At the International Criminal Court (ICC) review conference last month in Kampala, negotiations to add the crime of aggression to the court’s docket topped the agenda. The crime of initiating offensive warfare had been prosecuted after World War II. But when the Rome Conference established the ICC in 1998 as the first permanent court to try crimes against humanity, war crimes and genocide, it deferred a decision on aggression to another day.
Twelve years later, with the ICC’s first trials under way, its now 111- member states turned their attention to strengthening the court and the global fight against impunity. They also returned to the crime of aggression. The nations struck a deal at the last minute that paves the way for the court to take up the crime.
The ICC, however, will not be acting any time soon on aggression. The deal is subject to a further decision by ICC member countries no earlier than 2017. While this looks like a punt, it may give the court the time it needs to equip itself to meet the challenges of this crime.
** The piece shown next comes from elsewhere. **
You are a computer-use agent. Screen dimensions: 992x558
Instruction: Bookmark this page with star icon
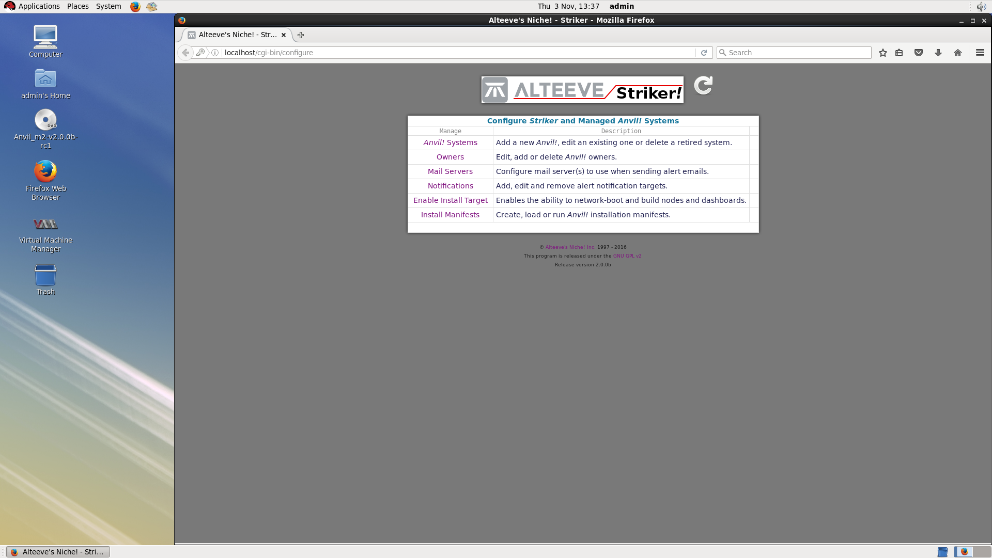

Explaining when, where and why the court can act is already a difficult task, as evidenced by the accusations that the court’s prosecutor was “targeting” Africa after the ICC issued an arrest warrant for President Omar Al-Bashir of Sudan. Never mind that three of the four situations before the court at that time had been referred by African governments themselves. Prosecution of the crime of aggression is likely to link the court to highly politicized disputes between states and will require further explanation of the ICC’s mission and mandate.
Time will tell the consequences of the decision on aggression, as well as of the compromises made to reach it. An exemption for crimes committed by nationals of states that are not ICC members—the United States, China, and Russia come to mind—is likely to fuel criticism of a double standard in international justice. Already governments that tolerate impunity in the Israeli-Palestinian conflict or in Sri Lanka, for example, weaken their calls for accountability elsewhere. At the same time, the deal resists attempts by permanent members of the United Nations Security Council to decide which aggression cases the court can accept.
It would be a mistake to assess the Kampala conference solely on the basis of the outcome on the crime of aggression, though. As significant as these negotiations were, much was also at stake when it comes to strengthening the current work of the court.
In days of debate, ICC members weighed in on challenges facing the development of international justice. New ideas were put on the table for strengthening national courts so that they also can try ICC crimes, as were tough questions about the relationship between pursuing justice during efforts to secure peace. States also considered how to bolster their cooperation with the court and to ensure that justice is not only done but seen to be done where it matters most—in communities where the crimes were committed.
Talk can be cheap, and will need to be backed up by action. But for a court that relies on states to arrest powerful suspects and enforce its decisions, and at a time when crimes that shock the world’s conscience continue in too many places, the discussions in Kampala were a good start.
Nearly 40 countries came to Kampala with over 100 pledges of increased assistance to the court. The ICC increased the number of states willing to enforce its sentences of imprisonment and reaped additional offers to assist with witness protection. The test of pledges will be if they are kept, of course, but we see the promise of re-invigorated commitment in the very fact that nations thoughtfully scrutinized the international justice process and made pledges where they saw a need.
The ICC members—known collectively as the Assembly of States Parties— came into their own in Kampala as a community of states united to fight impunity. Debate planted the seeds for revitalizing discussion of cooperation, including when it comes to assisting the court in arrests. It also laid the groundwork for coordination between states in rule-of-law reform that has as its goal equipping national courts to try ICC crimes—improving national capacity to prosecute international crimes will complement the ICC’s efforts.
Much depends on what happens next. Good ideas could all too easily be left behind in Kampala. There are existing challenges—the urgent need for a strategy to end the Lord’s Resistance Army’s reign of terror and arrest its leaders, wanted by the ICC since 2005. And there are new challenges on the horizon—the temptation to push aside the court’s warrant for Al-Bashir as Sudan’s referendum on secession nears. These and others demand that states build on the momentum generated by the conference to strengthen their commitment to the ICC.
To be sure, the court has its own homework to do seven years into its operations. Delays in the first trial have left it without yet a conviction. High expectations for justice for post-election violence that rocked Kenya in early 2008—the court’s newest investigation—need to be met. In the end, however, the ICC cannot succeed without its states. If the promise of Kampala to put a priority back on bringing to justice those responsible for the world’s worst crimes is realized, it will be a legacy well worth having.
Elizabeth Evenson - Counsel in the International Justice Program of Human Rights Watch, attended the International Criminal Court review conference, held in Kampala, Uganda.